Polymorphism of the human α1 immunoglobulin gene 3′ enhancer hs1,2 and its relation to gene expression

Summary We studied the hs1,2 transcriptional enhancer identified downstream of the human α1 gene of the immunoglobulin H (IgH) locus, for which two different allelic configurations (a and b) were previously reported by Southern blotting. By using a polymerase chain reaction (PCR) method we amplified minisatellites within the hs1,2 core enhancer, with variable numbers of tandem repeats (VNTR) defining three ‘PCR alleles’α1A, α1B and α1C (including one, two and three repeats, respectively). Five different α1 h1,2 genotypes were encountered in a population of 513 donors, representing 13·8, 34·5, 49·7, 1·3 and 0·6% for the AA, BB, AB, AC and BC genotypes, respectively. Luciferase assays showed that increasing the number of minisatellites increased the transcriptional strength of the α1 hs1,2 enhancer.
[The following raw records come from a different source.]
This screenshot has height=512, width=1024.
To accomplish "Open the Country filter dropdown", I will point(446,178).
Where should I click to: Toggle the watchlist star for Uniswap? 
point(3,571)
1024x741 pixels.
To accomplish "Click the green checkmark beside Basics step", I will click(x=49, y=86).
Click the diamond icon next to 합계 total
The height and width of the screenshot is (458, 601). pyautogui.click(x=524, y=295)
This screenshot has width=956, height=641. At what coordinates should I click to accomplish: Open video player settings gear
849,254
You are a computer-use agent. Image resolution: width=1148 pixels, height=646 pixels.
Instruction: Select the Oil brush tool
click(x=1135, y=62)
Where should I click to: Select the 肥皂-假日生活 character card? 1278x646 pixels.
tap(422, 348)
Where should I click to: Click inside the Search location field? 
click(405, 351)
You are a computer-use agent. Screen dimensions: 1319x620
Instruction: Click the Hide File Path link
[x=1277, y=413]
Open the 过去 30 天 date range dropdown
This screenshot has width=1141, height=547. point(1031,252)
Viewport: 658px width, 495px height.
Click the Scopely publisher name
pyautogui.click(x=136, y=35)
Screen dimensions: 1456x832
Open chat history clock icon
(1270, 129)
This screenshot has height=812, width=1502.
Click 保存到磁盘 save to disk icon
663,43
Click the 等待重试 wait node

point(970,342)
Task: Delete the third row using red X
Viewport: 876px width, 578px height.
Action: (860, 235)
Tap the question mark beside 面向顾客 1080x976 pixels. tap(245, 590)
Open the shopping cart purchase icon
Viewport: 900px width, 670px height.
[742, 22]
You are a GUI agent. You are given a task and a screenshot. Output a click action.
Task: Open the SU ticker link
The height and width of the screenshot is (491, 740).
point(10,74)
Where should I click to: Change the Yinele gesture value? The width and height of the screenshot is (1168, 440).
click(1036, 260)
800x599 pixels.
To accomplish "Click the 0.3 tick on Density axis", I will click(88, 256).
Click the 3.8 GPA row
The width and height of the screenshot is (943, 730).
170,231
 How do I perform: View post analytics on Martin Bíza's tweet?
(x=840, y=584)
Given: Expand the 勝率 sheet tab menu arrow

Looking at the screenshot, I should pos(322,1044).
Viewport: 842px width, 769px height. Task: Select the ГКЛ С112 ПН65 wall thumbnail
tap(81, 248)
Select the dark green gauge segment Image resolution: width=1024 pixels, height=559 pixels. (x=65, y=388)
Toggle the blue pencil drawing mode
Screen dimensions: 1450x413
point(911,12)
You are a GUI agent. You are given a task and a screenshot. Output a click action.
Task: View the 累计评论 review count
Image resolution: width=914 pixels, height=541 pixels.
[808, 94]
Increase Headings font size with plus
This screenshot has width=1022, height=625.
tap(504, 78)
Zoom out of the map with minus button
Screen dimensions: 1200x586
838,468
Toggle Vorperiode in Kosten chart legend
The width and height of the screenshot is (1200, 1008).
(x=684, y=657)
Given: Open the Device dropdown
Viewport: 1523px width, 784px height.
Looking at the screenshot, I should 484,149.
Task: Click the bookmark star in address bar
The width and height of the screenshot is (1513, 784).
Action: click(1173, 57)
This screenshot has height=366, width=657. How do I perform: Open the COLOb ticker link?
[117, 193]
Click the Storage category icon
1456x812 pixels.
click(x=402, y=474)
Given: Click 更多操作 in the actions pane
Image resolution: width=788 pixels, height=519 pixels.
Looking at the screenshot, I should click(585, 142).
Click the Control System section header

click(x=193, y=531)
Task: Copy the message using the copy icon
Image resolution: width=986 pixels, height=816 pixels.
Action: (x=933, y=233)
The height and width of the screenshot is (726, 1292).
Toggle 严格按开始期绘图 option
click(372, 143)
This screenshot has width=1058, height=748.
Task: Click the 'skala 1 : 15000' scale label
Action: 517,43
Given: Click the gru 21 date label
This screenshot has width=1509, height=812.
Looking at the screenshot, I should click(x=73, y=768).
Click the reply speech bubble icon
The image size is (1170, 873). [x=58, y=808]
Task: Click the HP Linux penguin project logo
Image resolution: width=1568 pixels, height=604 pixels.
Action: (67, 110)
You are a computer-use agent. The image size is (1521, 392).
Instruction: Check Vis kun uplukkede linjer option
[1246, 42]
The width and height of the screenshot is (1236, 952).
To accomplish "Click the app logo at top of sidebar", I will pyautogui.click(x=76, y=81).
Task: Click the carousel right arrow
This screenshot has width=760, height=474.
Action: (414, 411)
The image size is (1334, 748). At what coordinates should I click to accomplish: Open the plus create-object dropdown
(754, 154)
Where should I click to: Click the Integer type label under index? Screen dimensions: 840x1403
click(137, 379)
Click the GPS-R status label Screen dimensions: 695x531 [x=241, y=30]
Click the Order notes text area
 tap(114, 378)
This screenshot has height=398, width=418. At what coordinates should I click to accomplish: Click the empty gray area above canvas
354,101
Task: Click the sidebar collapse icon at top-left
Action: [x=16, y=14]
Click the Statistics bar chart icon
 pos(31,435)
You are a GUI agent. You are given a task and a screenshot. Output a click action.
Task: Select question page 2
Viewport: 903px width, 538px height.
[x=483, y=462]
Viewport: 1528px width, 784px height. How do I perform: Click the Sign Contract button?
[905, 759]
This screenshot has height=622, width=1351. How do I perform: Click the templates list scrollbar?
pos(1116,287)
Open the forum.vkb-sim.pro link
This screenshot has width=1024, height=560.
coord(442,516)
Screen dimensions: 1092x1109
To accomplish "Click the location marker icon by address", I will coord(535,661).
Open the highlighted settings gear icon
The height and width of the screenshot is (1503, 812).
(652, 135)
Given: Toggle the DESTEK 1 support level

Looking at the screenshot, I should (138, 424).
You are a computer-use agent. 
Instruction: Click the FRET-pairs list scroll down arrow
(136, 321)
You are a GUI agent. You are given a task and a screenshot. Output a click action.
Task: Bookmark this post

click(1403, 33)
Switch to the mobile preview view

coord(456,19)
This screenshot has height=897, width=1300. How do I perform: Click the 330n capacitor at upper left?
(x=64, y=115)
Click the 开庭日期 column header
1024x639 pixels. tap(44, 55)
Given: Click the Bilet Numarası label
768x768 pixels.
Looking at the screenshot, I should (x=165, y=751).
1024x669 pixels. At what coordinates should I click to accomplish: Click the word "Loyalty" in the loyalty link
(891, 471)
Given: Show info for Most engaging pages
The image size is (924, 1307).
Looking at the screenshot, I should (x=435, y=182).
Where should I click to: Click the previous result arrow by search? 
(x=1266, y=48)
Simultaneous determination of Southern blot alleles and VNTR alleles only showed a partial linkage between both types of polymorphism, altogether defining at least six different allelic forms of the 3′α1 region. In conclusion, the present study further demonstrates the genetic instability of the 3′α region, for which multiple alleles have been generated through inversions and internal deletions and/or duplications. This study also strengthens the hypothesis that the polymorphism at the IgH 3′ regulatory region of the α1 gene could play a role in the outcome of diseases involving immunoglobulin secretion.